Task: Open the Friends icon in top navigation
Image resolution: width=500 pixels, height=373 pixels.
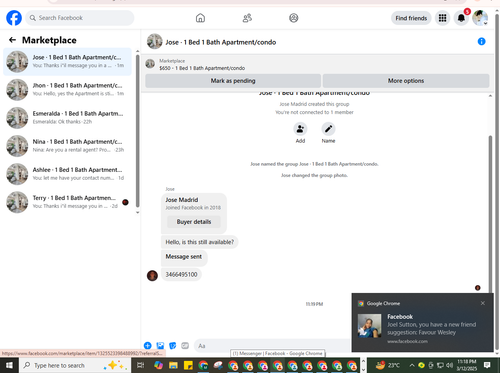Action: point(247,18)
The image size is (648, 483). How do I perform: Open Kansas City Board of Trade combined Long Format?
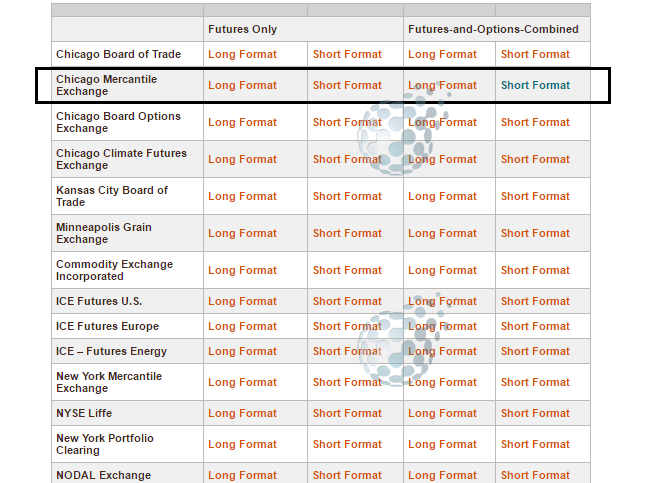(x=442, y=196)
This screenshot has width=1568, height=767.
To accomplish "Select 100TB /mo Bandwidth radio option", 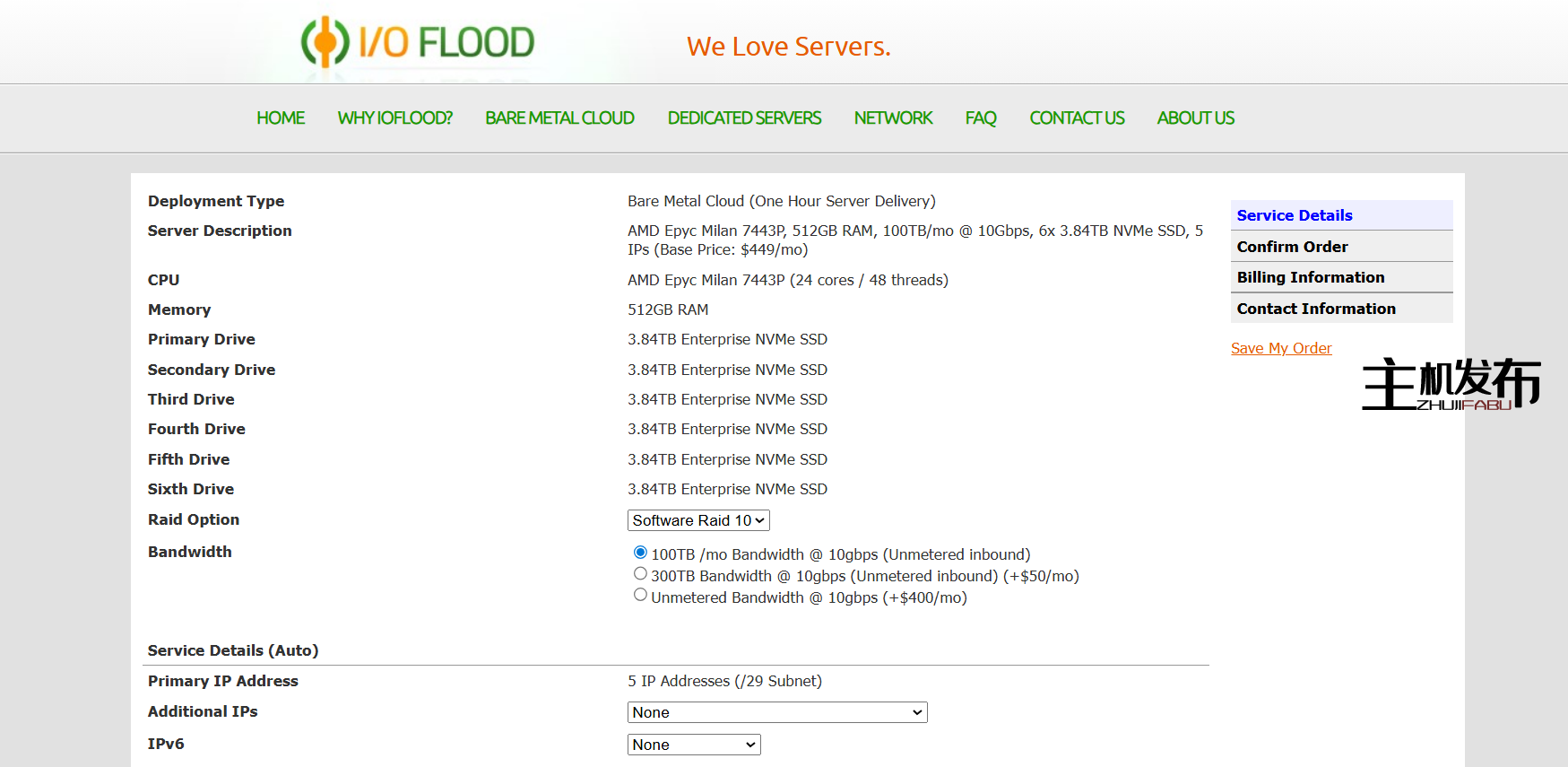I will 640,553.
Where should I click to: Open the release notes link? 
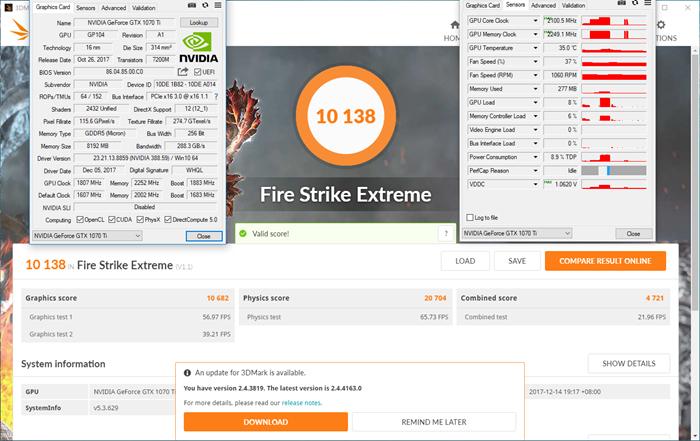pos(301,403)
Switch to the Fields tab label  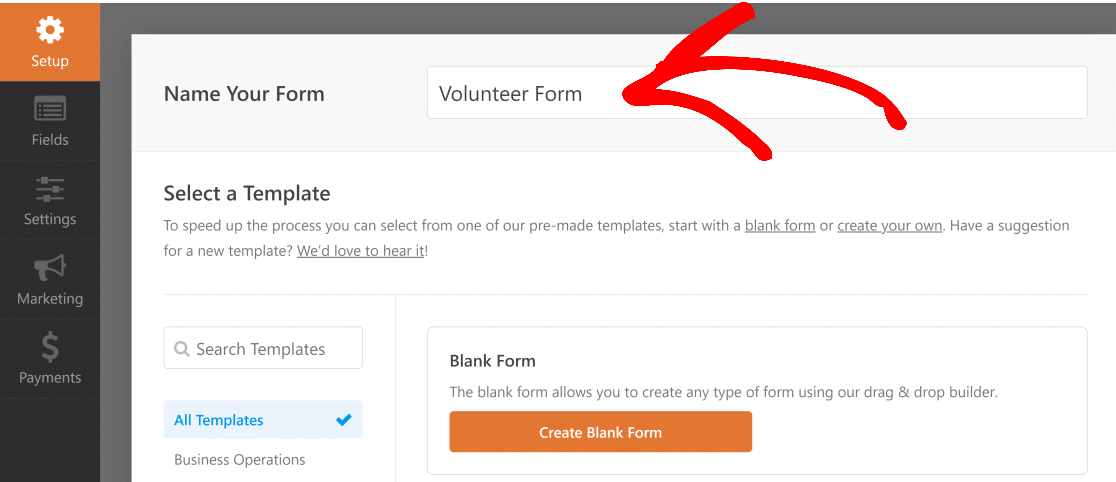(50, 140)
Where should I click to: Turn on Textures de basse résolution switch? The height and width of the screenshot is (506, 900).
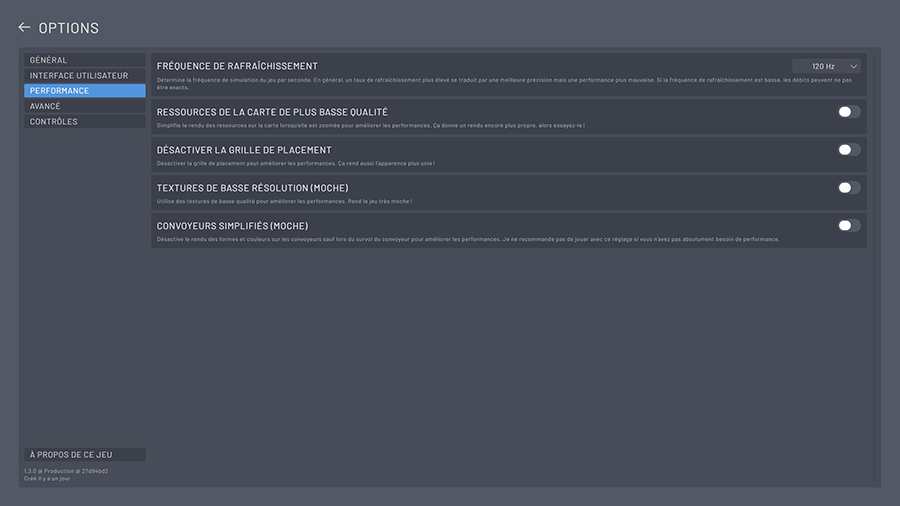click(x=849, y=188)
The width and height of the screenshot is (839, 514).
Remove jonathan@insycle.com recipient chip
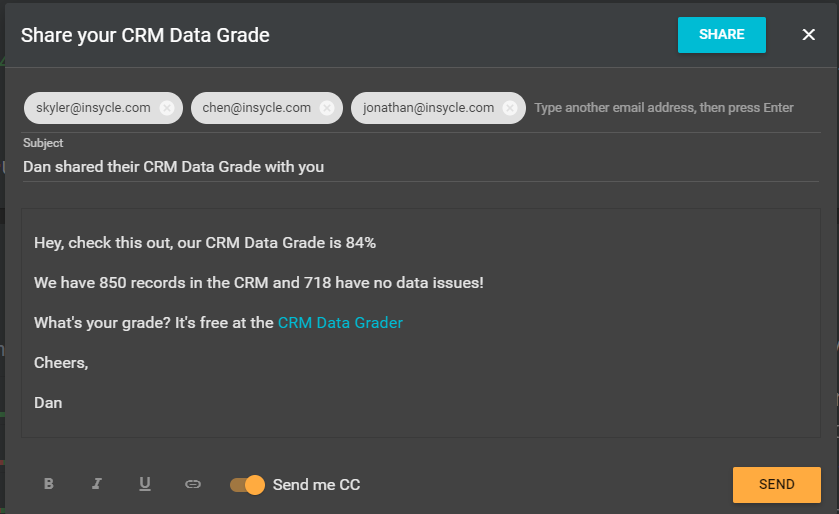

Given request ▸
Lay out the lines of the material as a numbered list, beginning at the line that has "The width and" and ending with the last line of the material. Skip blank lines and leave out the pictures.

Solution for this problem ▸
1. The width and height of the screenshot is (839, 514).
2. Remove jonathan@insycle.com recipient chip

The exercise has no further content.